Aujourd'hui, il semble presque avoir abandonné le
journalisme, mais ses adieux à la bataille quotidienne ne sont point
définitifs, et nous le reverrons, au premier jour, reprendre dans la presse la
lutte pour ses idées ; car il est lutteur par instinct, et pendant des
années il a combattu sans relâche et sans la plus petite défaillance. Il a. réuni, du reste, en volumes,
tous ses articles de principes, et ils forment son Œuvre critique.
Ses idées très nettes sont
exposées avec une rare vigueur.
Ses Documents littéraires,
ses Romanciers naturalistes, Nos Auteurs dramatiques peuvent être
classés parmi les documents de critique les plus intéressants et les plus
originaux qui soient. Sont-ils indiscutablement concluants ?
A cela on pourrait répondre : « Quelque
chose est-elle indiscutablement concluante ? » Est-il une seule
indiscutable vérité ?
Pour compléter l'énumération de ses livres de
discussion, citons Mes Haines, Le Roman expérimental, Le
Naturalisme au Théâtre, et enfin, Une Campagne qui vient de
paraître.
Le théâtre est une de ses
préoccupations. Il sent, comme tout le monde, que c'en
est fait des anciennes ficelles, des anciens drames, de tout l'ancien jeu. Mais
il ne semble pas avoir encore dégagé la formule
nouvelle, pour employer son expression favorite, et ses essais jusqu'à ce jour
n'ont pas été victorieux, malgré le mouvement qui s'est fait autour de son
drame Thérèse Raquin.
Ce drame terrible a produit, dans le début, un effet de saisissement profond. Peut-être
l'excès même de l'émotion a-t-il nui au succès définitif.
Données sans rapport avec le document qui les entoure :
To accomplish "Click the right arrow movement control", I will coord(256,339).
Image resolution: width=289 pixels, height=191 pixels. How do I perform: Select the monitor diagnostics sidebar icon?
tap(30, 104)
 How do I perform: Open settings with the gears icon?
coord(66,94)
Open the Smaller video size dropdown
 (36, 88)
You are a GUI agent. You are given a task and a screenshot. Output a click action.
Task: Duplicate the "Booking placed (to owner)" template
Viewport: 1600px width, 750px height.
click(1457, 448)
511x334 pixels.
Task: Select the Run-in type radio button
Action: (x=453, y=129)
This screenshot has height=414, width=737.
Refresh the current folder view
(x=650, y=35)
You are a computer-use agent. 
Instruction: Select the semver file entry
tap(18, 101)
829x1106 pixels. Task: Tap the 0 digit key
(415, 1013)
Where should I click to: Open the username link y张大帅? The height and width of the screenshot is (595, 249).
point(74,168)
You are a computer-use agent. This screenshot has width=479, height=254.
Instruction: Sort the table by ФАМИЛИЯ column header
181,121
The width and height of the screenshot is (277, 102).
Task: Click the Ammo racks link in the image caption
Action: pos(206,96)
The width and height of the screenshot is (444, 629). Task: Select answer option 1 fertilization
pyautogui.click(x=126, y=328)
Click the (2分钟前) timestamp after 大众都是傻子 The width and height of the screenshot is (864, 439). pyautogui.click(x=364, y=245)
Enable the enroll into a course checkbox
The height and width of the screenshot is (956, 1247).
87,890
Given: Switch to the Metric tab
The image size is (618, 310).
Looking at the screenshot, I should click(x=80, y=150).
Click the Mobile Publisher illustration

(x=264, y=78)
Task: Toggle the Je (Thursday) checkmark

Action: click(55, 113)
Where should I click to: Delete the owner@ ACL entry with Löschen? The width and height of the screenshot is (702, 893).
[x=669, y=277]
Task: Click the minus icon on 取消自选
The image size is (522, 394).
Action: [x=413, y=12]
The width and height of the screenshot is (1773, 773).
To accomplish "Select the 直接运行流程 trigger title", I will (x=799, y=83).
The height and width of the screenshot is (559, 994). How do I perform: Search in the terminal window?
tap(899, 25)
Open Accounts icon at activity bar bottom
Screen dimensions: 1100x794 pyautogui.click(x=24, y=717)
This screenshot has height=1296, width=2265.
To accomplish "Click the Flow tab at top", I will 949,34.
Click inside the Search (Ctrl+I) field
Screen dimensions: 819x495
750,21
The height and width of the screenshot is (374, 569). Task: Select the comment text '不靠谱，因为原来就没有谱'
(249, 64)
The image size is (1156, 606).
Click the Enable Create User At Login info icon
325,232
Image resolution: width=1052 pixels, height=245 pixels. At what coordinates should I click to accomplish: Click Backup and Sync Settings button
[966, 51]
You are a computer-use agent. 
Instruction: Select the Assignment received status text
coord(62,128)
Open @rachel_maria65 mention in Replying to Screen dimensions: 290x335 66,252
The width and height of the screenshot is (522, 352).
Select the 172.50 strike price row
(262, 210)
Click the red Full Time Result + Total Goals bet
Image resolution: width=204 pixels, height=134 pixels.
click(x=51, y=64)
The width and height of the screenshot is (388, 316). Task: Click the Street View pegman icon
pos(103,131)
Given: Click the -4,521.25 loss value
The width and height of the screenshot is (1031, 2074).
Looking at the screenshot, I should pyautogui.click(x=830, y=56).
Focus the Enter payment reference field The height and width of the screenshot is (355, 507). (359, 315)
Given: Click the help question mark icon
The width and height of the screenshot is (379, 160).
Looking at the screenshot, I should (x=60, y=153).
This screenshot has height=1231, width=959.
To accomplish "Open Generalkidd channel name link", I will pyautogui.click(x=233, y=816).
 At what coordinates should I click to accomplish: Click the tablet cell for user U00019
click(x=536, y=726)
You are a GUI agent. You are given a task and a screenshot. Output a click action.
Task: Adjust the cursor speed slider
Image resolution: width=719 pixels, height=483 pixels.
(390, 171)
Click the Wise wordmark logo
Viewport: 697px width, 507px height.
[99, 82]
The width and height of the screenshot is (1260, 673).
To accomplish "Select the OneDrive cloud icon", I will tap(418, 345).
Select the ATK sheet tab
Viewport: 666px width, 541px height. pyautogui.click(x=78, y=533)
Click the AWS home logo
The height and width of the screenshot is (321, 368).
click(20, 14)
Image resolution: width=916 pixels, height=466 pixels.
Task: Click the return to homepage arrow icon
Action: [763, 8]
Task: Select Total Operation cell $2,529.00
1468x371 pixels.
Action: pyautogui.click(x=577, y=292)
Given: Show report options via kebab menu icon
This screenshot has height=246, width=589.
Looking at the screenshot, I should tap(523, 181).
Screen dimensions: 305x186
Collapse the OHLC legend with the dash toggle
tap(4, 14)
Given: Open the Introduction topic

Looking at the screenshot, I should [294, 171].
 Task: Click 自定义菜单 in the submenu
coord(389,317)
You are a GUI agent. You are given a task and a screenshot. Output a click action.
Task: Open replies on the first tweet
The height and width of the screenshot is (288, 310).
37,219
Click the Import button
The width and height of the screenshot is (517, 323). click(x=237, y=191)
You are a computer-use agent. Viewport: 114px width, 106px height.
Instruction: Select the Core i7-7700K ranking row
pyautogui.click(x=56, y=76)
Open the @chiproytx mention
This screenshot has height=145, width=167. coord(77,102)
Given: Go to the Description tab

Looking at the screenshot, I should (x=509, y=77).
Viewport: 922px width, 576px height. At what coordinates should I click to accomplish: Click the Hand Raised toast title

On a essayé plusieurs fois de le reprendre sans parvenir à une
complète réussite.
La seconde pièce de Zola, Les Héritiers Rabourdin,
a été jouée au théâtre Cluny, sous la direction d'un des hommes les plus
audacieux et les plus intelligents qu'on ait vus de longtemps conduire une
scène parisienne, M. Camille Weinschenk. La pièce, applaudie mais
insuffisamment interprétée, ne resta guère sur l'affiche.
Enfin Le Bouton de Rose au Palais-Royal fut une
vraie chute, sans espoir de retour.
Zola vient, en outre, de terminer un grand drame tiré
de La Curée, plus, dit-on, une autre pièce encore. Il se pourrait que le
rôle principal de la première de ces œuvres fût destiné à Mlle Sarah Bernhardt.
Quel que soit le succès futur de ces essais
dramatiques, il semble prouvé, dès à présent, que ce remarquable écrivain est
doué surtout pour le roman, et que cette forme seule se prête en tout au
développement complet de son vigoureux talent.